Unemployment benefits are payments made to individuals who have been terminated from their jobs. The payments are designed to help these workers pay for basic essentials while they look for a new job. While receiving benefits, the worker must be available to work and must be looking for a new job. These benefits are available not just to U.S. citizens, but to holders of the so-called "green card" -- also known as permanent residents.
To receive unemployment benefits, an individual must first apply to his state government. Before awarding benefits, the agency tasked with administering benefits will first attempt to determine if the individual is eligible. The requirements for eligibility are the same for U.S. citizens as they are for permanent residents. If a permanent resident is awarded benefits, he will receive payments for the same time period and in the same amount as a comparable U.S. citizen.
Permanent residents are defined as individuals who are legally allowed to remain in the United States for an indefinite period of time. Permanent residents can be granted this status in a number of different means. While many are allowed to reside for work, others can be brought over by family or be allowed to emigrate as refugees or for political reasons. The reason that a person was issued a green card has no bearing on his eligibility for benefits.

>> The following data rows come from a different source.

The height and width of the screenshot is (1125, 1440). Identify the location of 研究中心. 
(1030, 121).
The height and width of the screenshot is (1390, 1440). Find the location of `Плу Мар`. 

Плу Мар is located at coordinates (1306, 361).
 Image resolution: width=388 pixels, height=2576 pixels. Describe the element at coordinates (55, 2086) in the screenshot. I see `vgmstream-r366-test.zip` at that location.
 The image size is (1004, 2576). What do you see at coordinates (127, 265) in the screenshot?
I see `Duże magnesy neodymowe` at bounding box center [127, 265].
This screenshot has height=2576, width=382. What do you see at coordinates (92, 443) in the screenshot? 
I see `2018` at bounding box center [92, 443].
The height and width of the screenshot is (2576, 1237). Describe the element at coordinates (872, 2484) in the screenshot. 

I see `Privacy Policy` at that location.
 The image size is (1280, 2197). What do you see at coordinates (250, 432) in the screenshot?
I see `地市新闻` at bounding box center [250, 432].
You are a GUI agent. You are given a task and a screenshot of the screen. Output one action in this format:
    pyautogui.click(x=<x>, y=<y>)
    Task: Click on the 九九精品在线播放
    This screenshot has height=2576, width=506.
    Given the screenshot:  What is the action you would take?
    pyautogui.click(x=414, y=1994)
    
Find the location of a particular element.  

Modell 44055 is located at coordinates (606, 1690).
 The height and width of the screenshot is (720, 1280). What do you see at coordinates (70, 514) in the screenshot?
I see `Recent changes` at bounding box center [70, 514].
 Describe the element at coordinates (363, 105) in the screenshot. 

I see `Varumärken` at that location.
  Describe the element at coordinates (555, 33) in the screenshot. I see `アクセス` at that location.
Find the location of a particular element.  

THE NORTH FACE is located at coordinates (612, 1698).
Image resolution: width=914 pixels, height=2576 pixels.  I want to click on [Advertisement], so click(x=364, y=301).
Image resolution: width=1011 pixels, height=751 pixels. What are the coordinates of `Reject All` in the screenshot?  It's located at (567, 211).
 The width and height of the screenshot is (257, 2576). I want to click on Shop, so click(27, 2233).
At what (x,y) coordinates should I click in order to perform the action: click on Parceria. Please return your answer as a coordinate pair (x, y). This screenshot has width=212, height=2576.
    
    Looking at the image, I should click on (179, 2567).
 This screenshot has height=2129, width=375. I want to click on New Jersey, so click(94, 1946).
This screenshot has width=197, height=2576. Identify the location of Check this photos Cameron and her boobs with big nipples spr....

In order to receive benefits, a person must be "able and available" to work. This means that the permanent resident must be eligible to take a job if offered to him. This can be problematic for a resident who was authorized to work for only a single employer. If the employer fires him, he will not be eligible to work for someone else. This means he will not be eligible to receive unemployment benefits.
According to the National Employment Law Project, some immigrants have successfully argued in courts of law that if a permanent resident is physically able to take a job and willing to work, he should be eligible for unemployment benefits, even if he is not currently authorized to take another job. However, the Department of Labor, as well as most courts of law, disagrees with this reading of the law, meaning that an applicant applying with this argument will likely be denied benefits.